On the benefit side, one idea is to cap annual Social Security benefits at $100,000 per couple. A severely under-funded income support program should not be paying six-figure benefits to couples with tens of millions of dollars in wealth — no other country’s public pension system even comes close. And yet the wealthiest seniors retiring this year, many with tens of millions in assets, can actually collect right around $100,000. A six-figure limit would not meaningfully reduce anyone’s benefit today, but it would stop benefits from continuing to rise for the very richest seniors.
On the revenue side, another idea is to replace the employer’s side of the payroll tax — the 6.2% match to the worker payment — with a much fairer and more efficient tax applied to all compensation costs, including wages paid both below and above the cap, as well as fringe benefits. Under this employer compensation tax, workers would continue to pay the same payroll taxes as today.
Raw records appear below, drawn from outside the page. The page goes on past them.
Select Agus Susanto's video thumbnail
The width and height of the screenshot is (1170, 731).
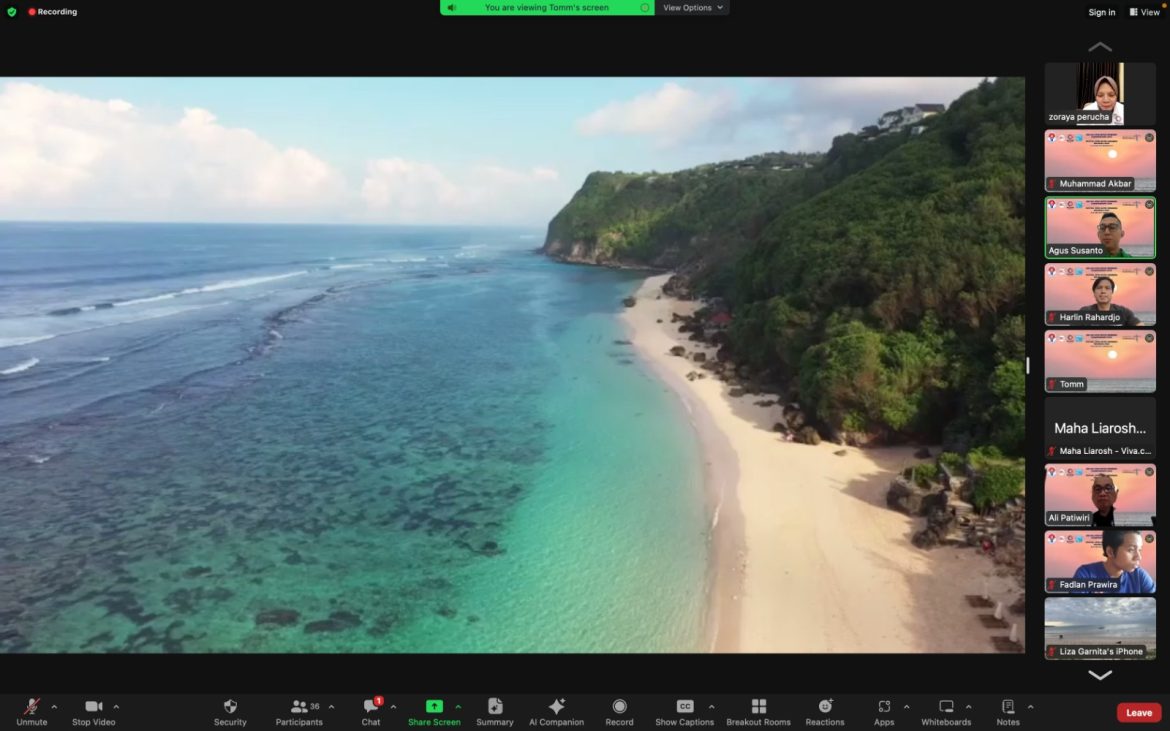tap(1100, 227)
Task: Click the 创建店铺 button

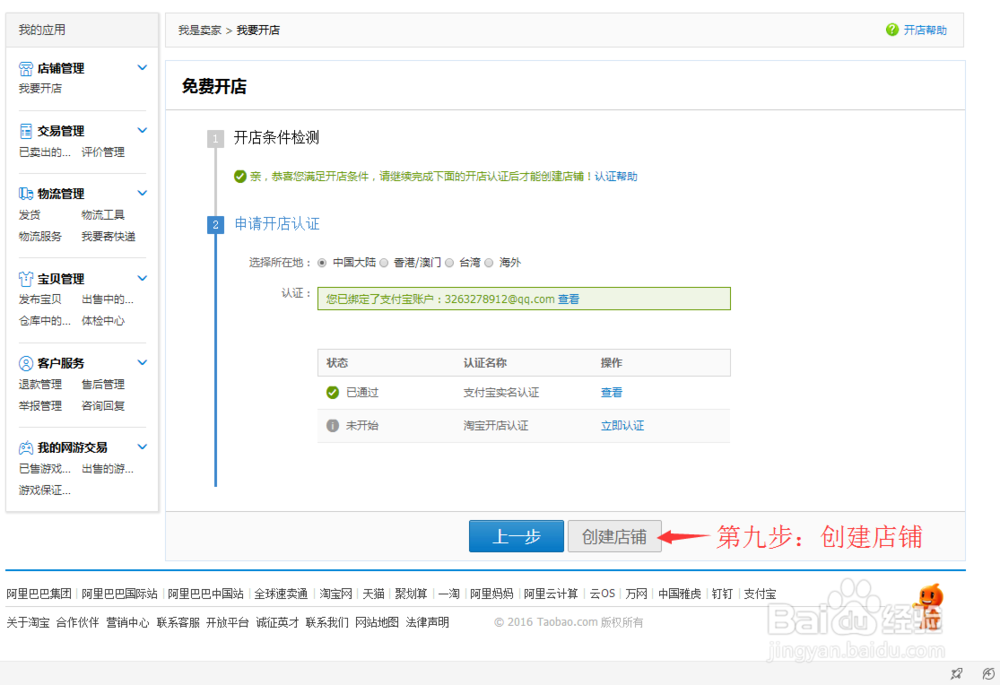Action: coord(614,536)
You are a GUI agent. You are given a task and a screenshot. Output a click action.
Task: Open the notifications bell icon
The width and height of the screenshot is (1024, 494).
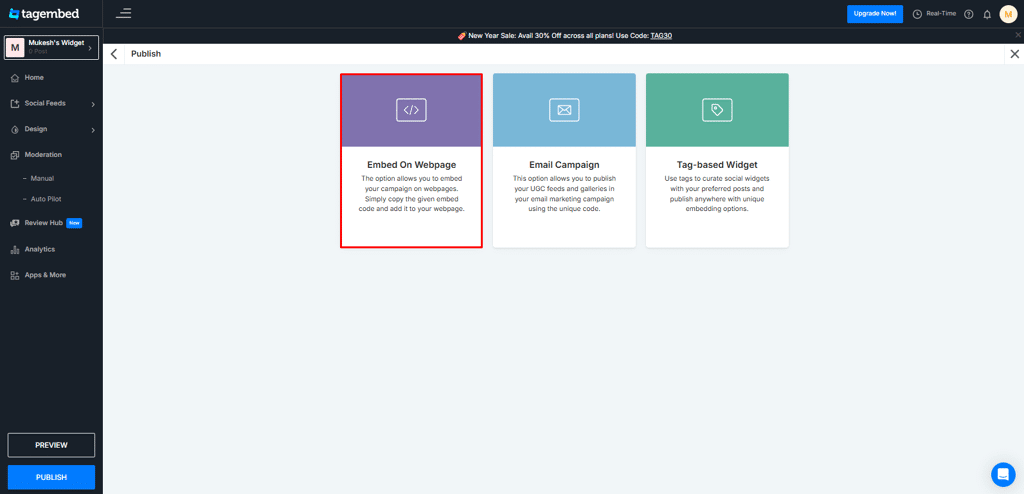pyautogui.click(x=987, y=14)
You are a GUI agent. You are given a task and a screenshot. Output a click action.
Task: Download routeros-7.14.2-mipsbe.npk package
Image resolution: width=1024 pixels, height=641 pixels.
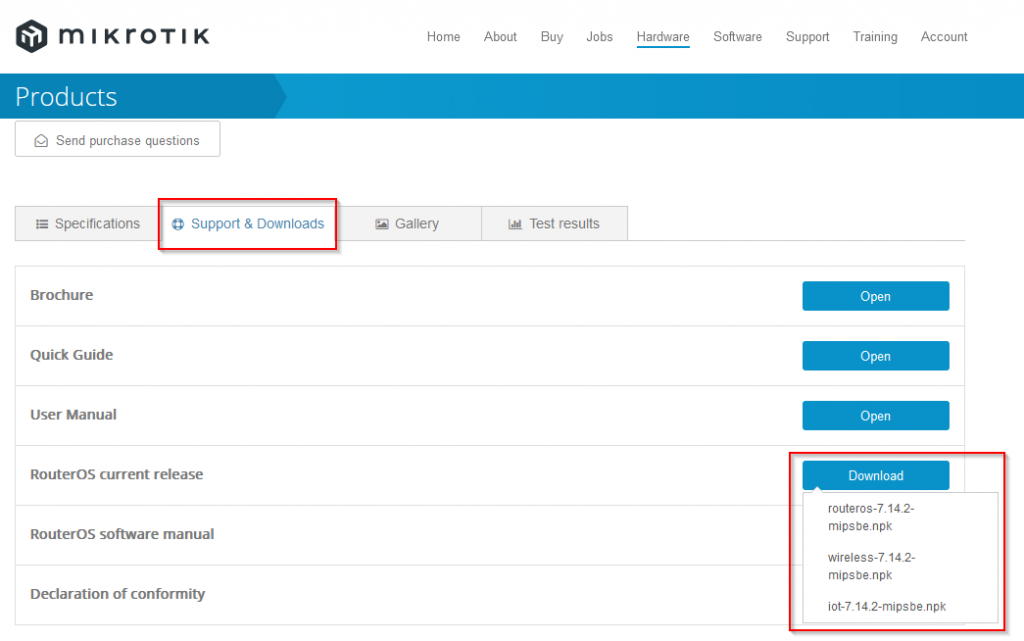871,516
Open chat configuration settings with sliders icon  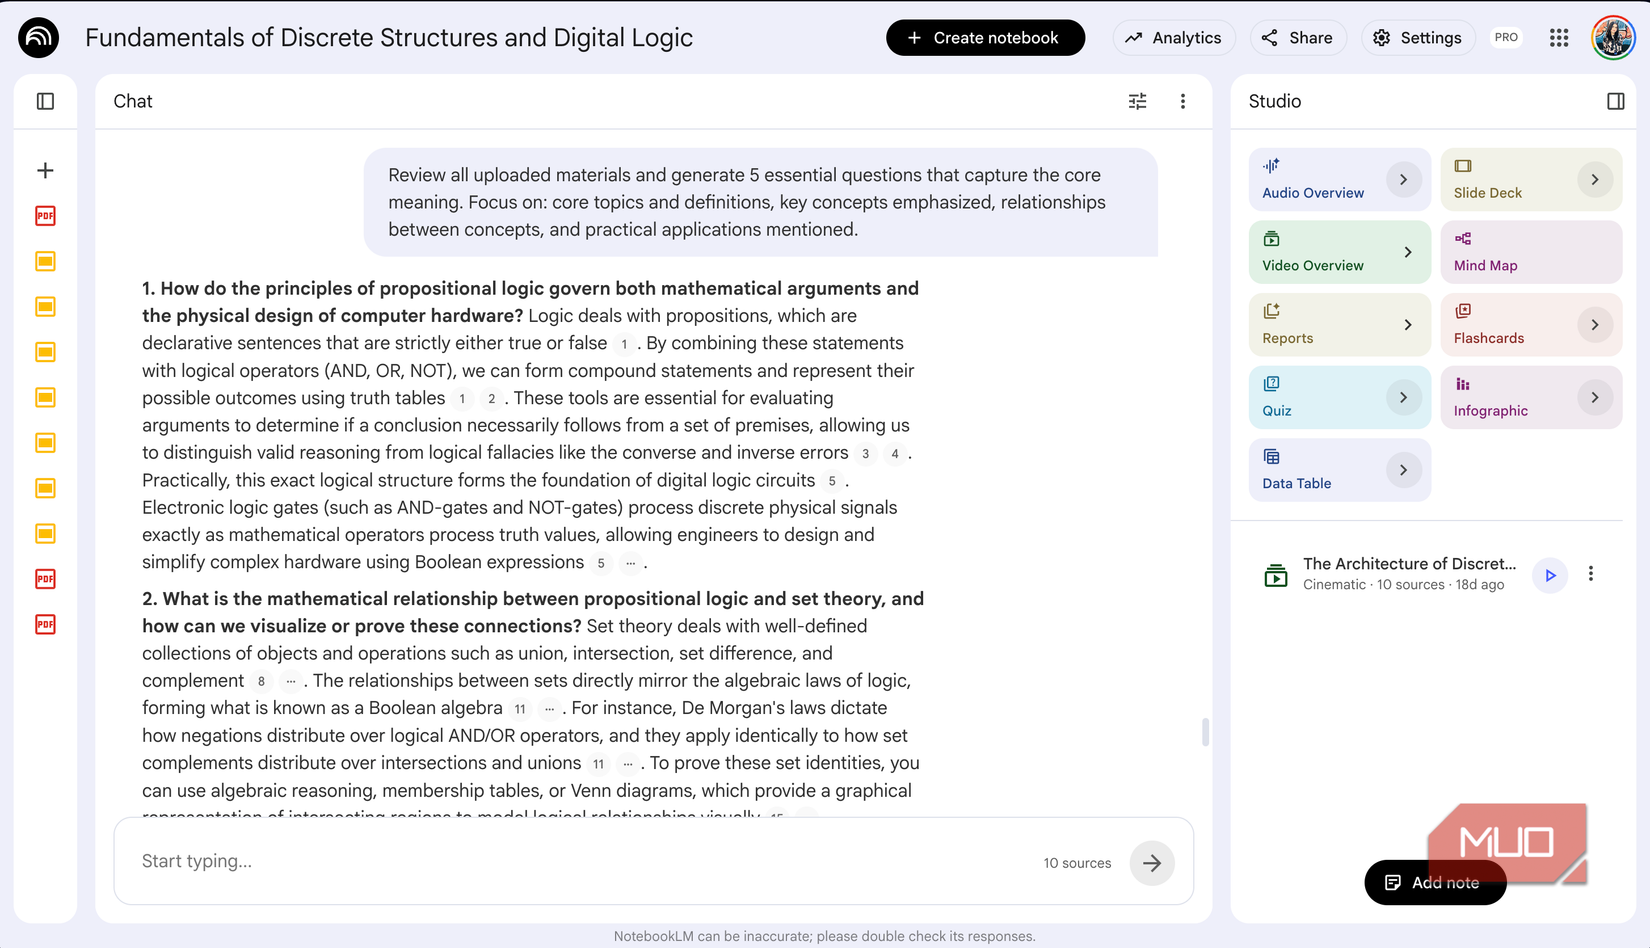1136,101
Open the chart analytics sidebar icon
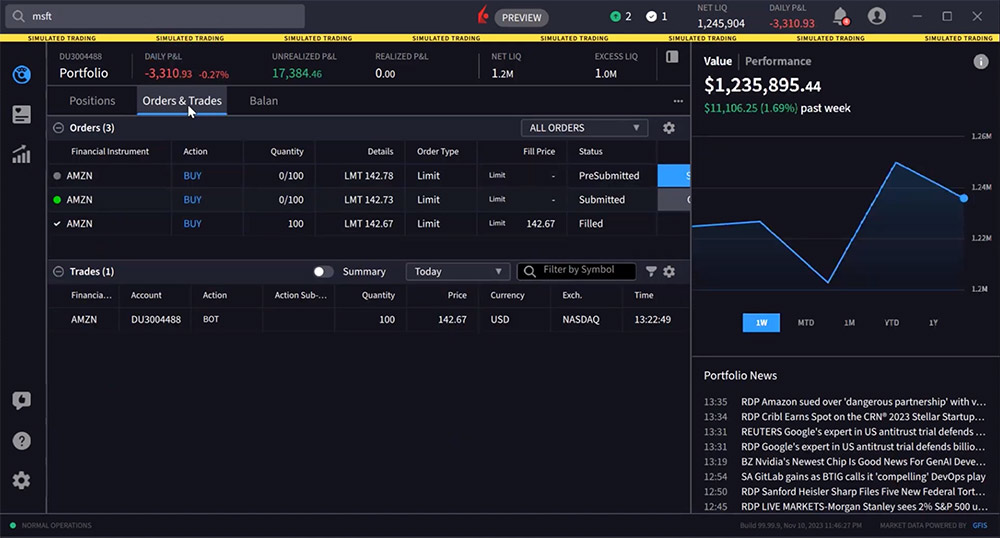The image size is (1000, 538). tap(21, 155)
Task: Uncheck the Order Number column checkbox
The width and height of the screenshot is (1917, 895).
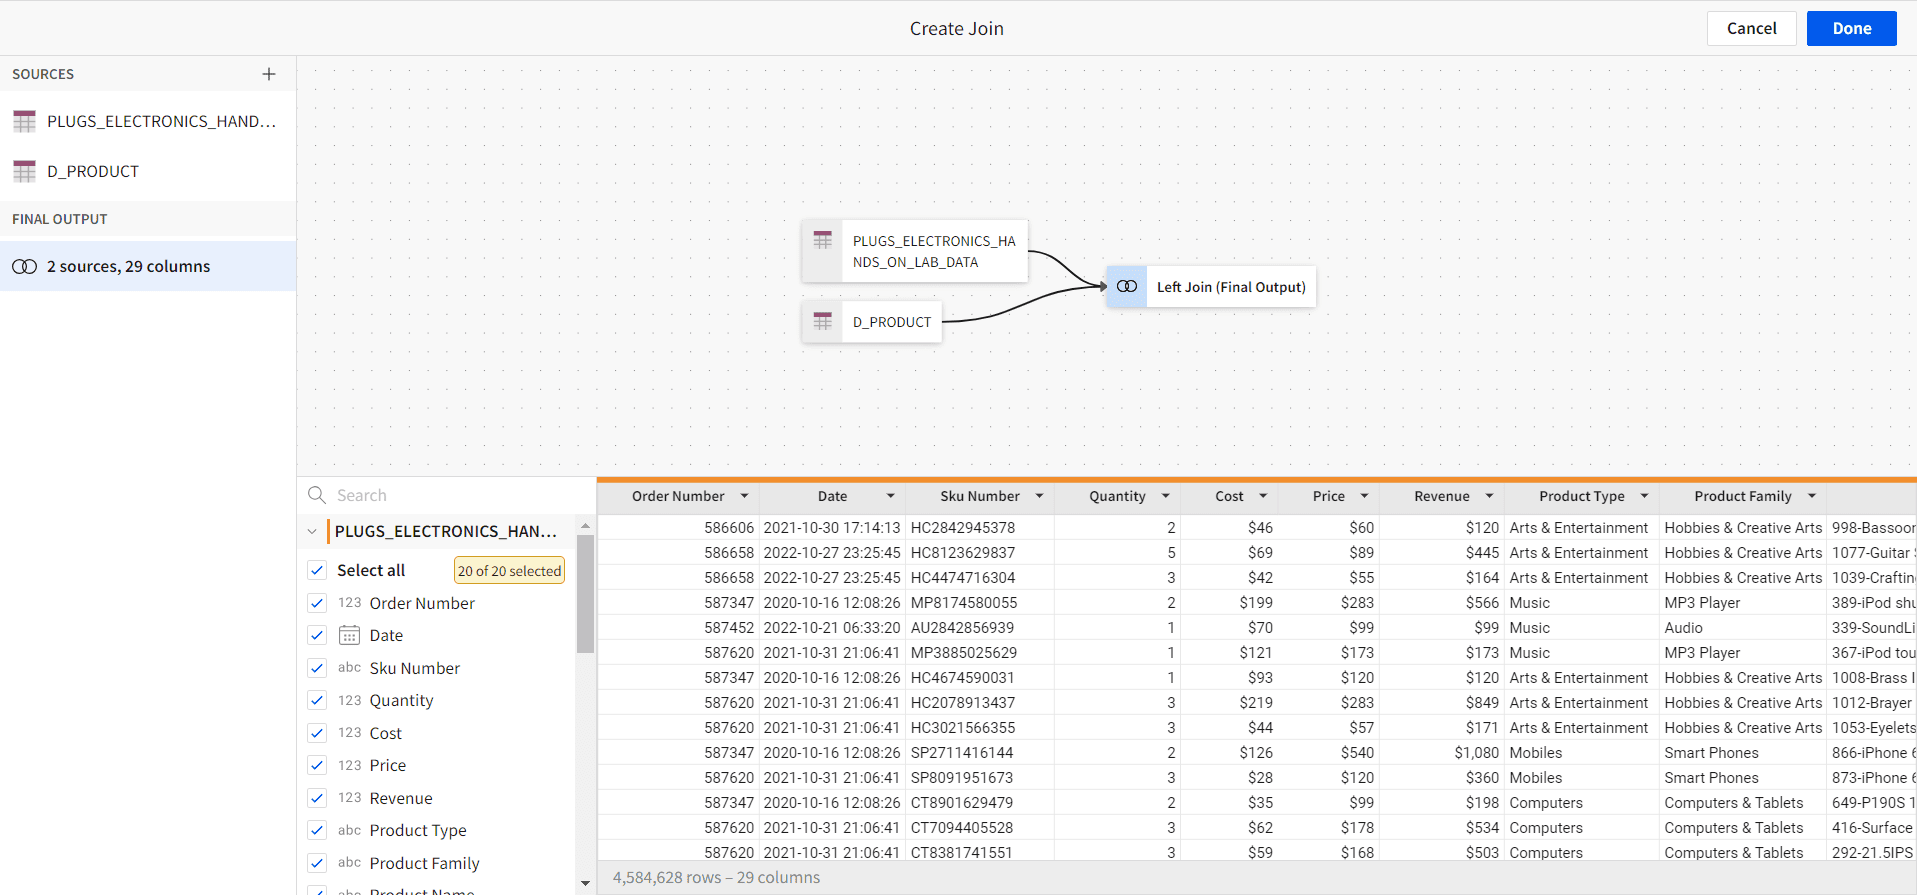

But employers would no longer get to exempt executive pay, health benefits, and stock options from taxation — all income would be taxed the same.
These two policies alone could close Social Security’s entire solvency gap, or, in more modest forms, could get us a long way toward solvency. There are plenty of other options to get us the rest of the way there.
These solutions would also make Social Security more progressive, pro-growth, efficient, and fair. When you tell people that Social Security doesn’t need to pay over $100,000 to millionaires or let companies shield large amounts of income from the payroll tax, they get it. It’s not rocket science — it’s just common sense.
JON OSSOFF AND KEISHA LANCE BOTTOMS TEAM UP TO CAMPAIGN AS GOP COMPETITORS HEAD TO RUNOFFS
Unfortunately, most politicians would rather accuse their opponents of trying to destroy Social Security than actually work to fix it. That has to change because time is running out.
Whether policymakers adopt novel solutions or traditional ones, they need solutions to save Social Security, and fast. Promising not to touch Social Security is akin to endorsing a 22% benefit cut. That shouldn’t be an acceptable approach for anyone running for office in 2026.